Tuesday, August 20, 2013

Vanishing Point

Good morning from my last hour in California! I had an amazing time there, 5 days of fun, but it was time I crossed Nevada. You're wondering why I didn't take the conventional route going along I-5 through northern California into Oregon? The answer will be fully revealed in the next day's post, but it really only takes one word of explanation: Bonneville.

I'd been to Tahoe before with my parents in 2008, and had of course loved the mountain scenery. I liked my little hotel, surrounded by lots of pines and fresh air, which I checked out of around 11. I went to the local Starbucks to enjoy the nice weather, get a doubleshot and an apple fritter, and do some more reading about the road I was about to tackle. It's called U.S. Highway 50, and it's officially tagged as the Loneliest Road in America. I found out about it in a Top Gear UK episode where the boys take a road trip from San Francisco to...Bonneville. If I were British, after this part of the journey, I'd say "I see what they're on about!"

First, the view down Main St. in South Lake Tahoe, near the state line:

For some reason, I forgot to take back a Redbox movie I'd rented the night before, so I had that with me all the way to Utah. Good job Matt.
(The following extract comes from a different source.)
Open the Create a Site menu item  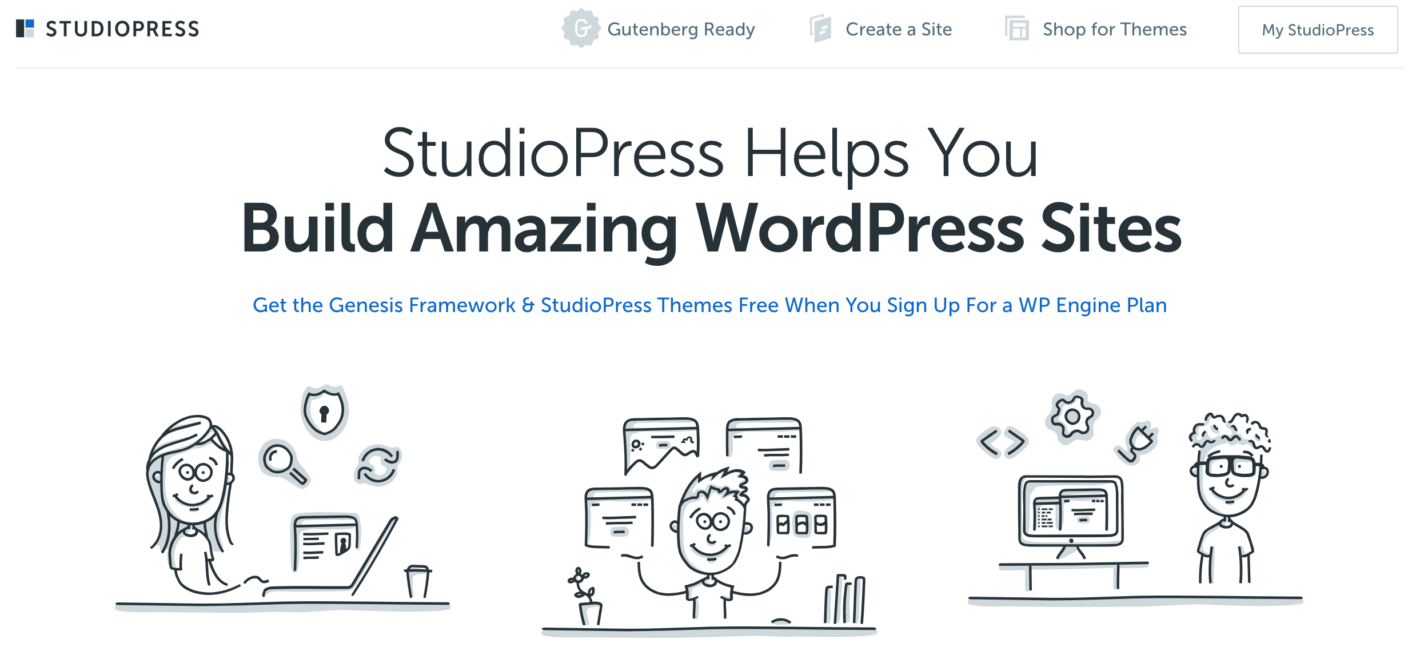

Ok, I set off around noon, going east on US 50 over the state line, past the casinos on the Nevada side, and caught some brief, oh so brief, glimpses of the smooth surface of Lake Tahoe through the pines:

Too bad I didn't have time to stay in the area, but I had to keep to the schedule, so into the tunnel I went:

And I popped out on the other side, the eastern slopes of the mountains near Tahoe, as US 50 heads downward toward Carson City, NV. It was fun to keep the car in 3rd or 4th gear and coast down toward the desert city, with a long sightline along the way:

Carson City isn't too big, so I drove straight to the center of town to fill up the tank with gas, for I would need every drop today.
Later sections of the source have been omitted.